The predictive algorithm will be developed using an n-gram model with a word frequency lookup similar to that performed in the exploratory data analysis section of this report. A strategy will be built based on the knowledge gathered during the exploratory analysis. For example, as n increased for each n-gram, the frequency decreased for each of its terms. So one possible strategy may be to construct the model to first look for the unigram that would follow from the entered text. Once a full term is entered followed by a space, find the most common bigram model and so on.

Another possible strategy may be to predict the next word using the trigram model. If no matching trigram can be found, then the algorithm would check the bigram model. If still not found, use the unigram model.

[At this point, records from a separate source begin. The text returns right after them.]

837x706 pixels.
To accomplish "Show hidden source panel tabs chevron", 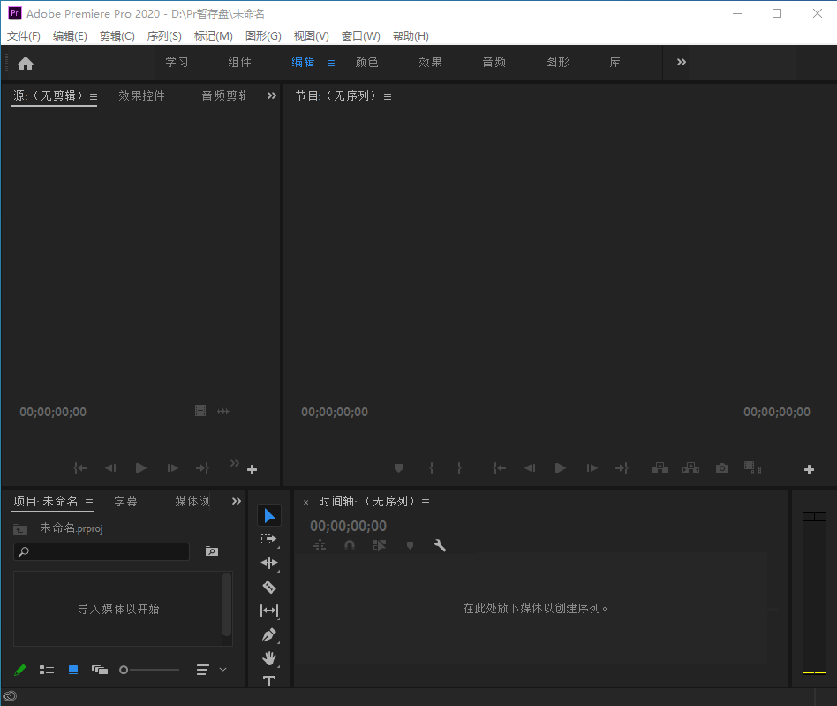I will 272,95.
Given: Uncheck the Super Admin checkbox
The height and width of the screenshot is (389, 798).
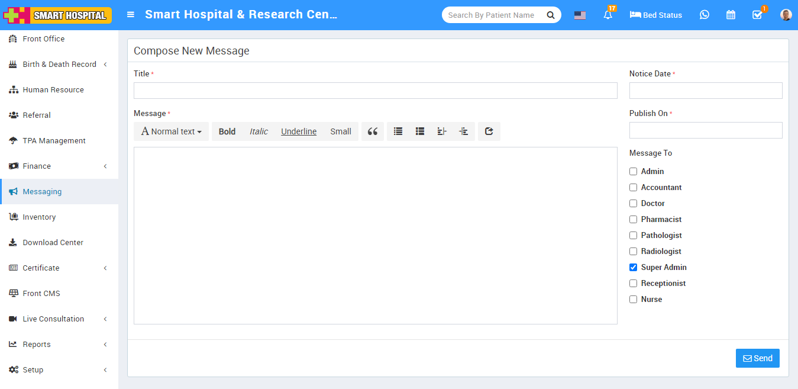Looking at the screenshot, I should pyautogui.click(x=634, y=267).
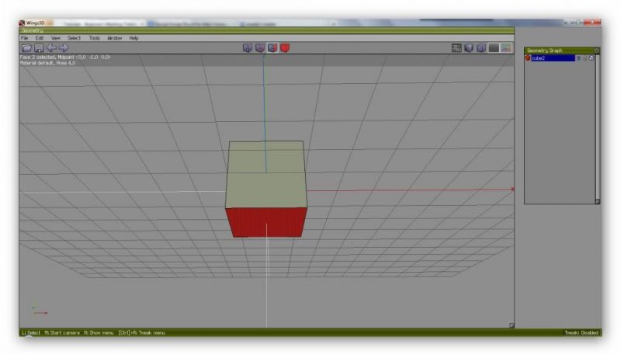Expand the Window menu

[x=115, y=37]
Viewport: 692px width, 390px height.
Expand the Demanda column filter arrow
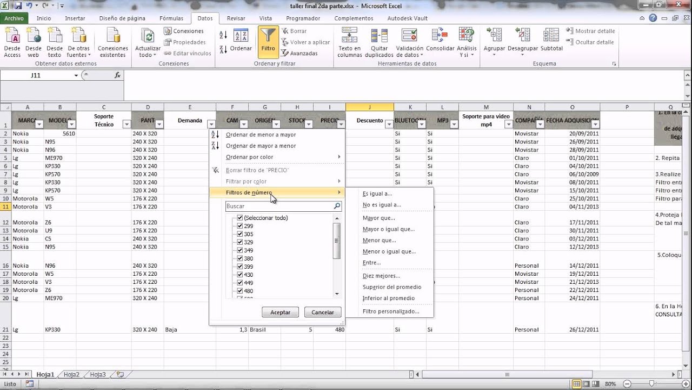tap(211, 125)
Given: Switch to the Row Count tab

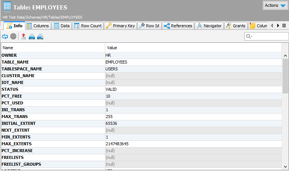Looking at the screenshot, I should click(88, 26).
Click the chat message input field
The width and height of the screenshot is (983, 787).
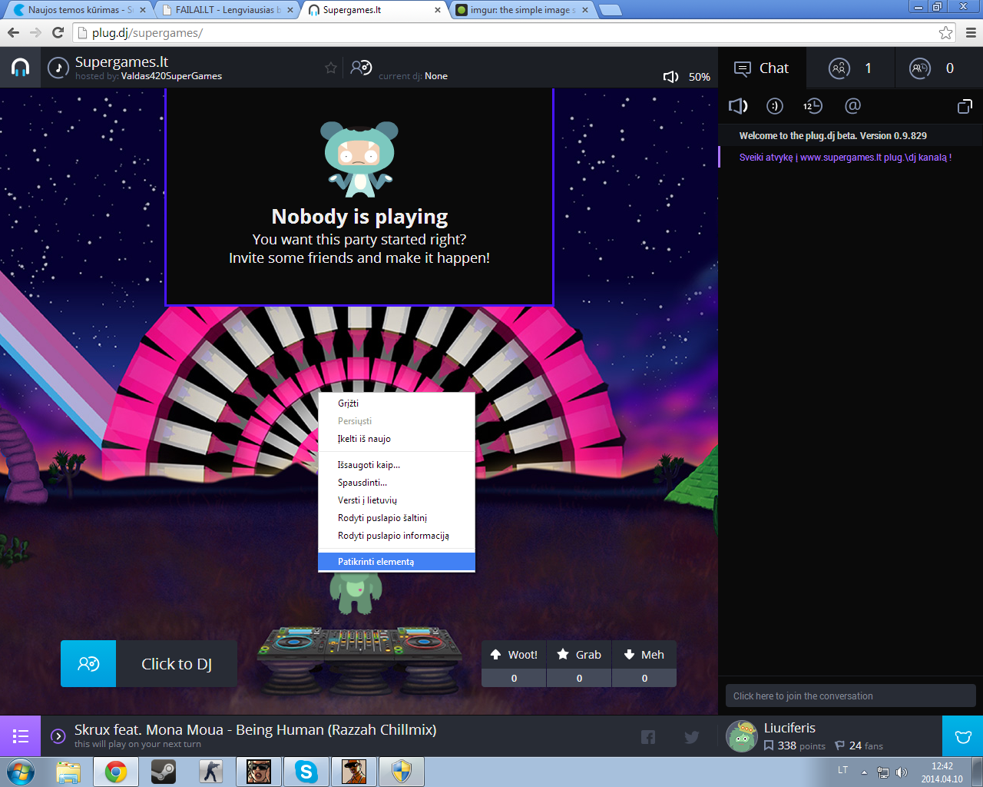[x=850, y=696]
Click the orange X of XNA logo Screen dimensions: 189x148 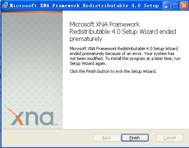coord(16,117)
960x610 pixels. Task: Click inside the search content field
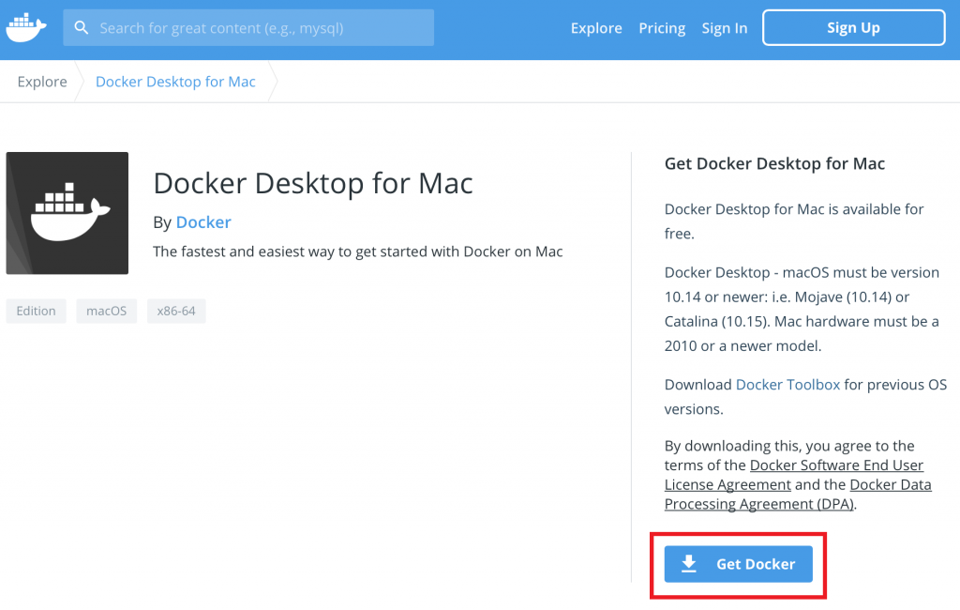[248, 27]
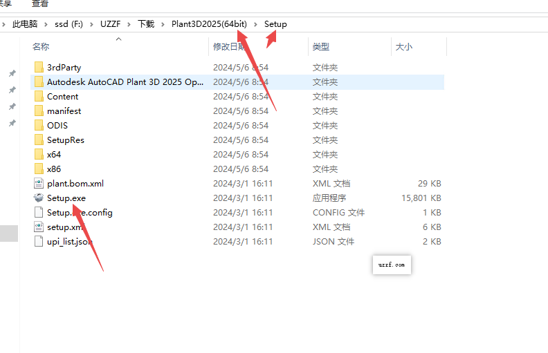Viewport: 548px width, 353px height.
Task: Expand the chevron after Plant3D2025(64bit) in path
Action: tap(255, 24)
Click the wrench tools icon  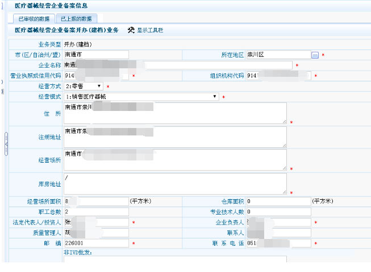tap(131, 30)
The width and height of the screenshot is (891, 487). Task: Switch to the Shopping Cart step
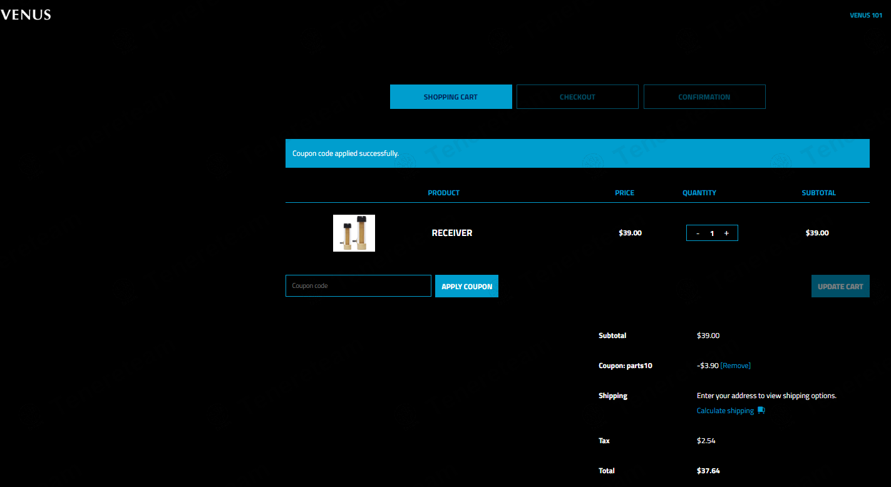point(451,97)
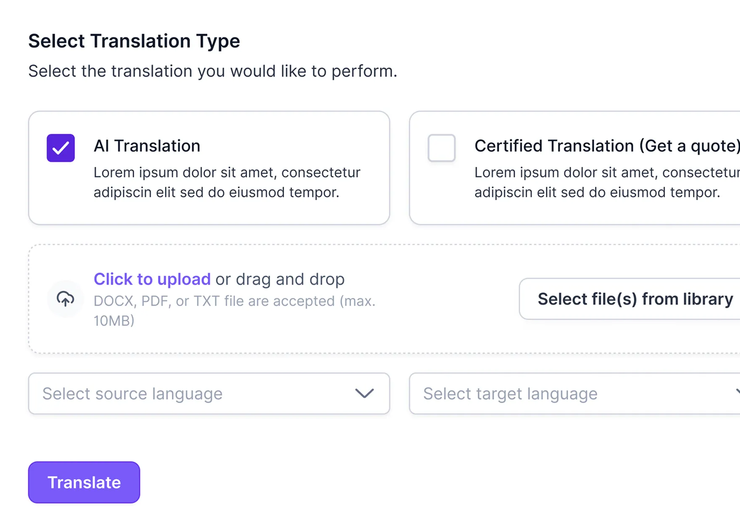This screenshot has height=531, width=740.
Task: Click Select file(s) from library
Action: point(635,299)

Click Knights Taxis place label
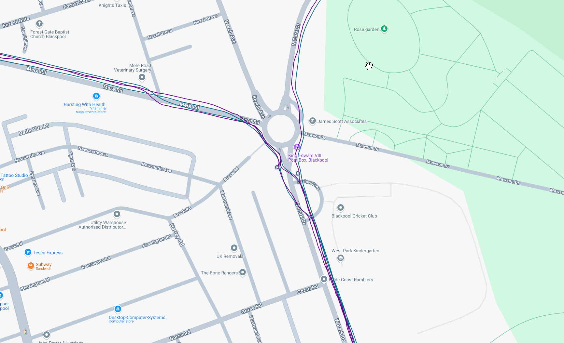point(112,5)
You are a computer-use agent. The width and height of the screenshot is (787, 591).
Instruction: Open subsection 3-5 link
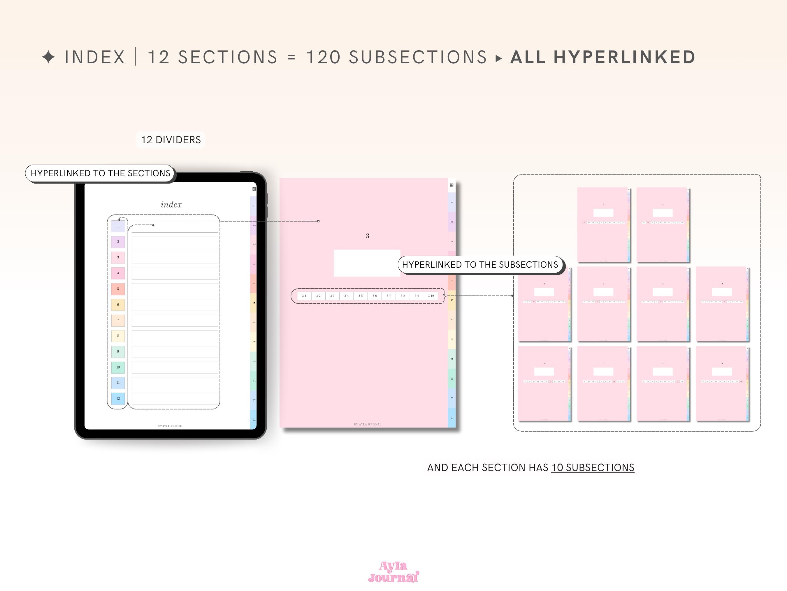click(360, 296)
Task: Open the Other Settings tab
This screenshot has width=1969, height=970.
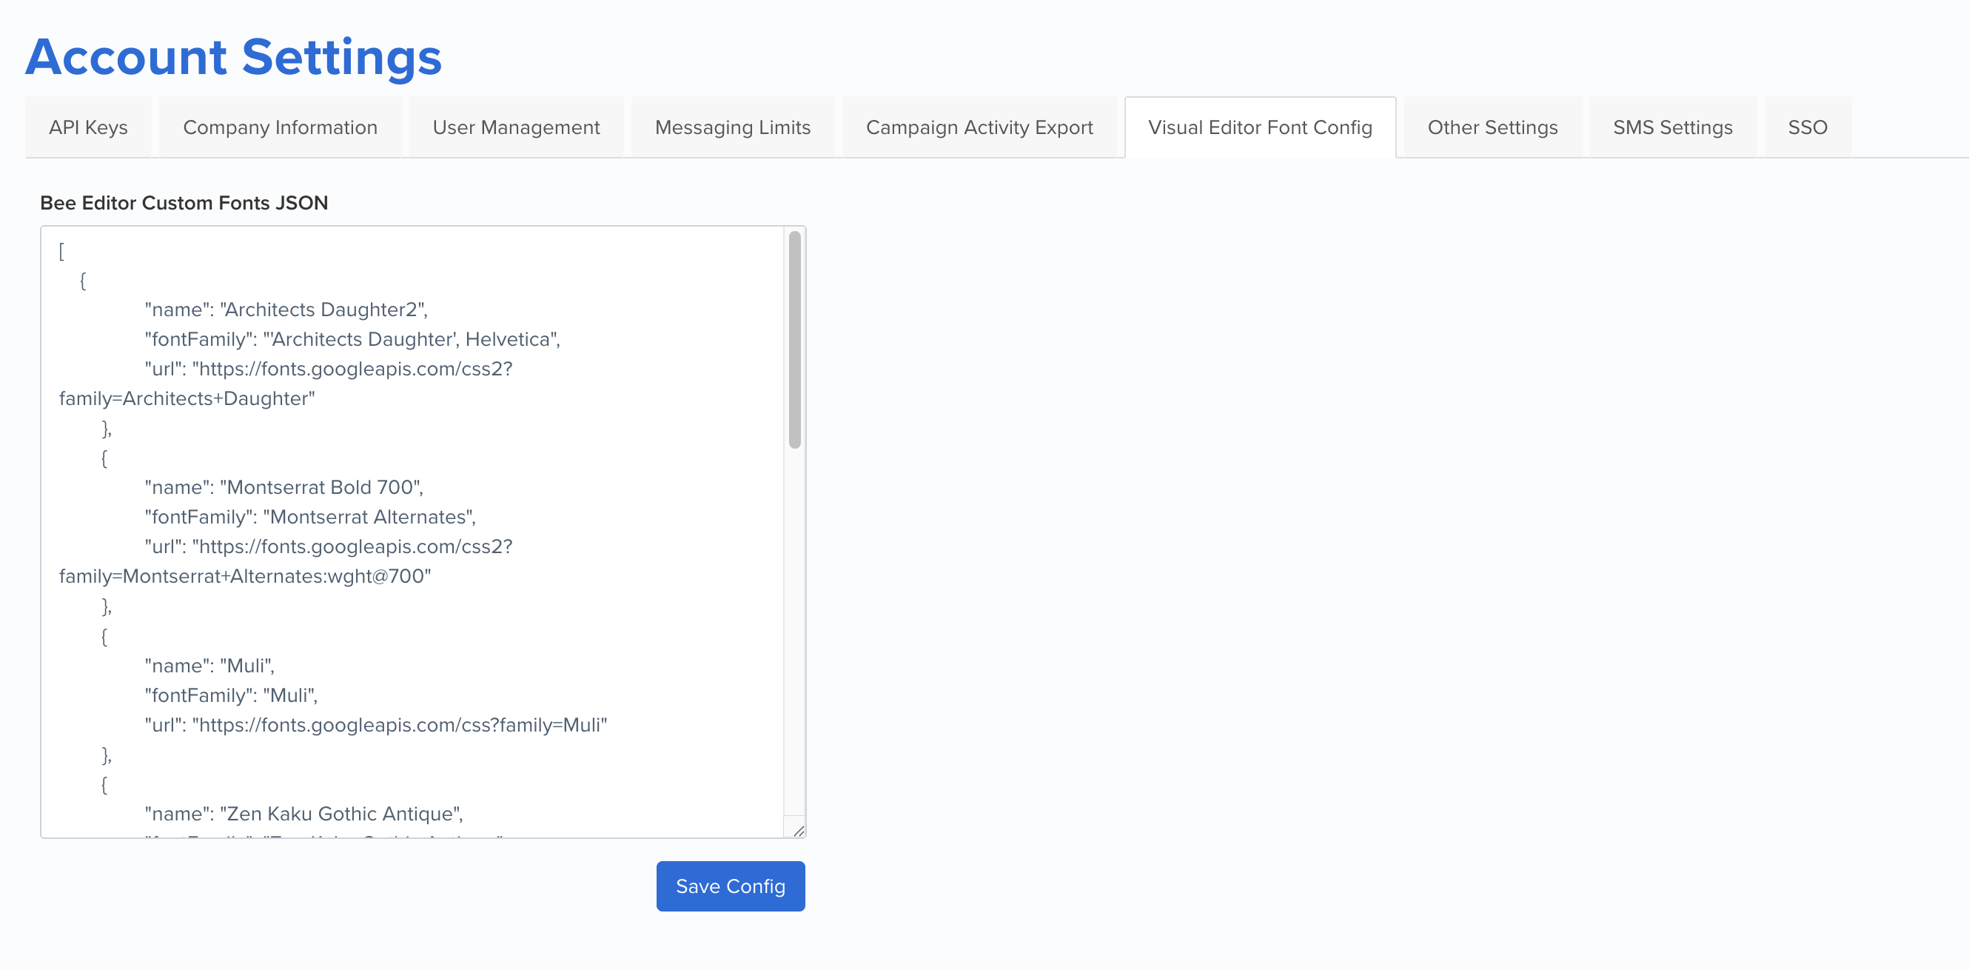Action: 1492,127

The final strategy will be based on the one that increases efficiency and provides the best accuracy.

Appendix

A.1 Basic Data Summary

Basic summary of the three text corpora.

library(stringi)
library(kableExtra)

# assign sample size
sampleSize = 0.01

# file size
fileSizeMB <- round(file.info(c(blogsFileName,
                                newsFileName,
                                twitterFileName))$size / 1024 ^ 2)

# num lines per file
numLines <- sapply(list(blogs, news, twitter), length)

# num characters per file
numChars <- sapply(list(nchar(blogs), nchar(news), nchar(twitter)), sum)

# num words per file
numWords <- sapply(list(blogs, news, twitter), stri_stats_latex)[4,]

# words per line
wpl <- lapply(list(blogs, news, twitter), function(x) stri_count_words(x))

# words per line summary
wplSummary = sapply(list(blogs, news, twitter),
             function(x) summary(stri_count_words(x))[c('Min.', 'Mean', 'Max.')])
rownames(wplSummary) = c('WPL.Min', 'WPL.Mean', 'WPL.Max')

summary <- data.frame(
    File = c("en_US.blogs.txt", "en_US.news.txt", "en_US.twitter.txt"),
    FileSize = paste(fileSizeMB, " MB"),
    Lines = numLines,
    Characters = numChars,
    Words = numWords,
    t(rbind(round(wplSummary)))
)

kable(summary,
      row.names = FALSE,
      align = c("l", rep("r", 7)),
      caption = "") %>% kable_styling(position = "left")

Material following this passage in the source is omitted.